In 2016, the commission recommended charges against local government officials, law enforcement personnel, inquest prosecutors and protest organizers in the violent dispersal of farmers in Kidapawan in Cotobato province in April of that year.
 
"Whatever violence may have come from the side of the protesters, there is no justifying the use by the Philippine National Police of firearms. It is clear that the PNP fired the first shot in a situation where they were not even supposed to bring guns," the CHR said in a 46-page resolution.
 
"The principles of peaceful dispersal, negotiations and maximum tolerance prescribed under the PNP Operations Manual were not observed," it added. 
 
In 2015, Chito Gascon, the CHR chairman, urged law enforcement agencies to pursue the killers of Emerito Samarca, executive director of Alternative Learning Center for Agriculture and Livelihood Development (Alcadev) and community leaders Dionel Campos and Aurelio Sinzo.
 
The Lumad leaders were killed in Lianga, Surigao del Sur by a group that activists linked to the Army’s 36th Infantry Battalion.
 
"We call for the disbandment of the Bagani to ensure the safety of the people," Gascon said then, referring to the paramilitary unit believed to be behind the killings.
 
In 2014, the CHR also investigated a so-called "wheel of torture" that Laguna police allegedly used to torture crime suspects in a police facility in Biñan, Laguna.

CHR has no power to prosecute

"I’m afraid that unless you (CHR) actually take steps to end impunity as far as the previous administration is concerned, it is not just the president who will perceive CHR as becoming a very political entity being used against this current administration, but the common people as well," Rep. Roque said on Monday.
 
In 2015, when not yet a member of Congress, Roque noted in his blog that "the CHR can only investigate but has no power to prosecute."
 
He added: "It is this lack of prosecutorial powers that leads to the perception that the CHR has not lived up to the public's expectations. In fact, while the Commission’s mandate to investigate is provided in the Constitution itself, its findings are not binding on the prosecutor whose functions are only spelled out in the Administrative Code."
 
Roque also said that prosecutors can, in fact, ignore recommendations made by the CHR.
 
"Current practice is to treat complaints filed by the CHR only as complaints similar to those filed by police agencies or the victims directly.
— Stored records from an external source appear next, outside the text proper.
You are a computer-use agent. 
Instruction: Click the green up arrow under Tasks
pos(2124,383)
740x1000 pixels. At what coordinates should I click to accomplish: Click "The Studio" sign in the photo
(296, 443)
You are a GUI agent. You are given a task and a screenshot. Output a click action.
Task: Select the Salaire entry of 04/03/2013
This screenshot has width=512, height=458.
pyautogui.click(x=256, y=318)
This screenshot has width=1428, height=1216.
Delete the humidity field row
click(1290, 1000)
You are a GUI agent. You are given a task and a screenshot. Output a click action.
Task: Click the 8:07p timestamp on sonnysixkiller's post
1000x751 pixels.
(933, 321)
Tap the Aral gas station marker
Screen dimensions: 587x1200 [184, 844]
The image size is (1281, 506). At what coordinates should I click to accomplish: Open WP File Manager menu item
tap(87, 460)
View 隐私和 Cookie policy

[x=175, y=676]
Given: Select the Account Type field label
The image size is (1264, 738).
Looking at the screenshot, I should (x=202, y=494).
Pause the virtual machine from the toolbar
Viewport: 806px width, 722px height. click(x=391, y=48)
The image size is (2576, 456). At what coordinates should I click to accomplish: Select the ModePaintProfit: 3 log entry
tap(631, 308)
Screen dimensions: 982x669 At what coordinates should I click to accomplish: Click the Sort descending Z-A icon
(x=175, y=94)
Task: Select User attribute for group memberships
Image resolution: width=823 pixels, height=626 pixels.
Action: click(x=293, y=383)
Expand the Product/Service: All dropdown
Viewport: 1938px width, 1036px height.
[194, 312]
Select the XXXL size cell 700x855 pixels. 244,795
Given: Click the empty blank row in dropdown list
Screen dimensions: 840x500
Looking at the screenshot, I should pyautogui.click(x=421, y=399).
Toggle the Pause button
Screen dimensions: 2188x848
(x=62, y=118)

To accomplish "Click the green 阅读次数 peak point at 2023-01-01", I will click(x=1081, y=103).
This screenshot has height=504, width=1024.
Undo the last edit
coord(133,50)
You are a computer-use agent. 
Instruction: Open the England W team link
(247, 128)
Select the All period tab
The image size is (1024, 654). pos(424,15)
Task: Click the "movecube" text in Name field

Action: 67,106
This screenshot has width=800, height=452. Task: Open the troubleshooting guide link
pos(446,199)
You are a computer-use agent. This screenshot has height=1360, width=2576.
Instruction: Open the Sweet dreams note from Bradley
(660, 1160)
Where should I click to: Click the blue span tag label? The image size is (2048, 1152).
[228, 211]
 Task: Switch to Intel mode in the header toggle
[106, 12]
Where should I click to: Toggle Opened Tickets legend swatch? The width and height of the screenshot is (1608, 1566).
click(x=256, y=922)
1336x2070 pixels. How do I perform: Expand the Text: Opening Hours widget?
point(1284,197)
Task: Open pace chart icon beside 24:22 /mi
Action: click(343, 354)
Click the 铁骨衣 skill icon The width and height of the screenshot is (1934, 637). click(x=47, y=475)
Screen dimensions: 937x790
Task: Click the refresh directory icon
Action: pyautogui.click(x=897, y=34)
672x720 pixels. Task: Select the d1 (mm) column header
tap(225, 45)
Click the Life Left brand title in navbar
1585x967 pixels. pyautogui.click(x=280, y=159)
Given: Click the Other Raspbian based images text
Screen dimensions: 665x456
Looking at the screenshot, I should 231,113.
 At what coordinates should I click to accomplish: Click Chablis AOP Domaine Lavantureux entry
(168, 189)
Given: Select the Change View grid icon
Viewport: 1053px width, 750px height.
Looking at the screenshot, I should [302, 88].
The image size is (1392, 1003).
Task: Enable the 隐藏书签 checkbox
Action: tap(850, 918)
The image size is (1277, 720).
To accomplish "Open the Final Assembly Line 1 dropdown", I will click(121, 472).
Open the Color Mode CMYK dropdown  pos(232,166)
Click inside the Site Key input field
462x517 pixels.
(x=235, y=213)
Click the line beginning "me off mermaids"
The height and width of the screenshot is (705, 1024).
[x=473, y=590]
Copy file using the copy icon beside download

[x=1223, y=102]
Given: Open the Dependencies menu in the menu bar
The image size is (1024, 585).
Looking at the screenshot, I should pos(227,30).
Prosecutors do not even accord the Constitutional Commission any presumption of regularity in their findings that there is a violation of human rights in a given case," he said.
 
Roque, described in the House press statement as a human rights lawyer, said then that: "Instead, we can only measure how many investigations it has conducted from the complaints that it had received from the public."
 
Gascon said during the budget hearing Monday that the commission investigated 941 cases of alleged extrajudicial killings under the Arroyo administration, 686 under the Aquino administration, and 561 under Duterte.